Input for this task ::
--------------------------------------------------
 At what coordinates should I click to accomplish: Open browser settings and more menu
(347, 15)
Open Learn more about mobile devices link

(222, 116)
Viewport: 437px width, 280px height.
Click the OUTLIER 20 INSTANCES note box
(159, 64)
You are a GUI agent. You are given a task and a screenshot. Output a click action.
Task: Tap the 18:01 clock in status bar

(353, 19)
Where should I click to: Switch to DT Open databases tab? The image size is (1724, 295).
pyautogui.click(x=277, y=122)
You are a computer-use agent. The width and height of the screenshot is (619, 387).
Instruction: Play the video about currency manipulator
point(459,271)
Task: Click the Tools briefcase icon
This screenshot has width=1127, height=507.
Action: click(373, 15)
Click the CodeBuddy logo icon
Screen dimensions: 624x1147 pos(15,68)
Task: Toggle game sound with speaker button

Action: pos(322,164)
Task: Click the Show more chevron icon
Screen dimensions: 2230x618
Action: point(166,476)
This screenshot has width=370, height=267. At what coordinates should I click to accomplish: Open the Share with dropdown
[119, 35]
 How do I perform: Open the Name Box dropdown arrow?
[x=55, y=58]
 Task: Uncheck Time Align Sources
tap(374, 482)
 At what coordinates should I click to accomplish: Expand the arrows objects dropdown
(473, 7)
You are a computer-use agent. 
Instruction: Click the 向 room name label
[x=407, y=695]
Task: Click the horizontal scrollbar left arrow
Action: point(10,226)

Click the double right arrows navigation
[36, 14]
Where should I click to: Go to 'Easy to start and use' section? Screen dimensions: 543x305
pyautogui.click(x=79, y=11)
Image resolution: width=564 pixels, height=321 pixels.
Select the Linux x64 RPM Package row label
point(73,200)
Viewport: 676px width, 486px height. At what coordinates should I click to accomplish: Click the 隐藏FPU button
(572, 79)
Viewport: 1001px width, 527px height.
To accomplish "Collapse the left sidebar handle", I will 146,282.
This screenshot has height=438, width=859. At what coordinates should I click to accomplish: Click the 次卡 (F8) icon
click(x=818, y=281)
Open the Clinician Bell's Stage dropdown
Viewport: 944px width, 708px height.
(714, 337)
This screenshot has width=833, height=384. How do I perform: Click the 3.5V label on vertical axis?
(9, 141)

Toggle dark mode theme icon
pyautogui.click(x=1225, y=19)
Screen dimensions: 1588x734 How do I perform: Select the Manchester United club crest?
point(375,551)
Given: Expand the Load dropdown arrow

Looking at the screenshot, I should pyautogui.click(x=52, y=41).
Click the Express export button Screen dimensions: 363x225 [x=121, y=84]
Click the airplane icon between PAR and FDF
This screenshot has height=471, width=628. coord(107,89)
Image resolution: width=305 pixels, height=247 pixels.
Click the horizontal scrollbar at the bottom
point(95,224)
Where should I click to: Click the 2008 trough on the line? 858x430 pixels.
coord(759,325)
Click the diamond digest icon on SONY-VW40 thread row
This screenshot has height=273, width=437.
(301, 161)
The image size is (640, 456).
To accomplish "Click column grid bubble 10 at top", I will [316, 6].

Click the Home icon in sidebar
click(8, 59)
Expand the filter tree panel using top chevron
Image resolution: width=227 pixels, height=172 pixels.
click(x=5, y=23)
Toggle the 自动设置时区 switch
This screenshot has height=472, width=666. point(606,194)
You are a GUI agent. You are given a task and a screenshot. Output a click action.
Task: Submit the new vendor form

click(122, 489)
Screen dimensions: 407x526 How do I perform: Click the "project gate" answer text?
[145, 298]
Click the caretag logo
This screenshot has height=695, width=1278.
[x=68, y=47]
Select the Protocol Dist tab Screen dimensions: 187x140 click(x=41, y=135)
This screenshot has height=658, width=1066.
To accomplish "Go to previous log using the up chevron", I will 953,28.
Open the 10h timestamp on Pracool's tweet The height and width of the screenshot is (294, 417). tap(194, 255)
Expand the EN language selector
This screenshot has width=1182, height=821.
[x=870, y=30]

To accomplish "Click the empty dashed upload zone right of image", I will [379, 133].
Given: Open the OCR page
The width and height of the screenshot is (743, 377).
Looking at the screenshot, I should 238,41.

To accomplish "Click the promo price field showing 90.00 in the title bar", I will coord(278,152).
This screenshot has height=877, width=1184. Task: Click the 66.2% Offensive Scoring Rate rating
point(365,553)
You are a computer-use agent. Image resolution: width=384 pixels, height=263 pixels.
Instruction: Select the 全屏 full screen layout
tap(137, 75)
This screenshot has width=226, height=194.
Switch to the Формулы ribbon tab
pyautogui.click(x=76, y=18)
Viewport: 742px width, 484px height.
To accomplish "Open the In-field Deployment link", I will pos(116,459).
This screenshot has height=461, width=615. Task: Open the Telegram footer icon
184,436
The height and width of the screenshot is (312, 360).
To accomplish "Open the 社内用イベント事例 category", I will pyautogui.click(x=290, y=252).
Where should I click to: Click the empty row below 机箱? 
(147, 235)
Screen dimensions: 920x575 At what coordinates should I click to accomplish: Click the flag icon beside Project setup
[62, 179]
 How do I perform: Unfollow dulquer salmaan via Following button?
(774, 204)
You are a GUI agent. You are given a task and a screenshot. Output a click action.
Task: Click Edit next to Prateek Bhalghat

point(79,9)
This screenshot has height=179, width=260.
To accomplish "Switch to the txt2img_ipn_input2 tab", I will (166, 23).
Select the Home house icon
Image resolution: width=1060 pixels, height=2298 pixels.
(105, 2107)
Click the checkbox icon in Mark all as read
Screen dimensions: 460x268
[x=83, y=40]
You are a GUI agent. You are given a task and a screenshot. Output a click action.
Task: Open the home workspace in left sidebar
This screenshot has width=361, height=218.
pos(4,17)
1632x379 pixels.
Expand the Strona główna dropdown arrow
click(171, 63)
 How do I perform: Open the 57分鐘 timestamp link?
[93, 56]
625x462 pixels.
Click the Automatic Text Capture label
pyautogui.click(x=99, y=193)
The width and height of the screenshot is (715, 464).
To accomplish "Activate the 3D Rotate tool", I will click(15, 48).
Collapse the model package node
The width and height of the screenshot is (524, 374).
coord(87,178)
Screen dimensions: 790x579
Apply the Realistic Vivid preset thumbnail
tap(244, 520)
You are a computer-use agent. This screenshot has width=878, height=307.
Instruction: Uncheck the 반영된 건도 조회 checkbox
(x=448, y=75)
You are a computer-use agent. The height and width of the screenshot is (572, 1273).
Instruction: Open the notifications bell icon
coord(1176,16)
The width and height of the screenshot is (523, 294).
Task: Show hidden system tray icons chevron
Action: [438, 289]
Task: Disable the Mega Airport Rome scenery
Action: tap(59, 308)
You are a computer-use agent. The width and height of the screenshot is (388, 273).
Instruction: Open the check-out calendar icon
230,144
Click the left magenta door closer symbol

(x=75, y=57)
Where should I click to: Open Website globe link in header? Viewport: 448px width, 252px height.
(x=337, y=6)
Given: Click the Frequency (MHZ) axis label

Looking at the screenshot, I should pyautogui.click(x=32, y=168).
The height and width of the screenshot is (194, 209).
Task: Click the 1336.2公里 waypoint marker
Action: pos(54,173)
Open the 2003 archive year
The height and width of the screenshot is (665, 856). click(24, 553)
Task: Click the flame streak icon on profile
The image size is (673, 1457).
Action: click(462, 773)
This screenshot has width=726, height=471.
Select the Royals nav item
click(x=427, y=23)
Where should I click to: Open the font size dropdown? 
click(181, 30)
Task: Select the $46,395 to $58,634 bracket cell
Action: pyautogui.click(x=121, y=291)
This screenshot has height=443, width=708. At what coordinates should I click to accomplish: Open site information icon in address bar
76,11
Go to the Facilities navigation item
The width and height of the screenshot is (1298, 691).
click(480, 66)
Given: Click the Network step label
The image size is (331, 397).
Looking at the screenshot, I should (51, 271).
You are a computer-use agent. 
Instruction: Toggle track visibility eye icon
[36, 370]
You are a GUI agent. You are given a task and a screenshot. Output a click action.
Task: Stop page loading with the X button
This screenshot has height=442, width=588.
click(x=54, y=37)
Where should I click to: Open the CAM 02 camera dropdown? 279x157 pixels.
--------------------------------------------------
Work order :: All lines containing "field" in the material above should appear in your reply, copied exactly.

Solution to the problem ::
To accomplish "Click the promo price field showing 90.00 in the title bar", I will coord(278,152).
To accomplish "Open the In-field Deployment link", I will pos(116,459).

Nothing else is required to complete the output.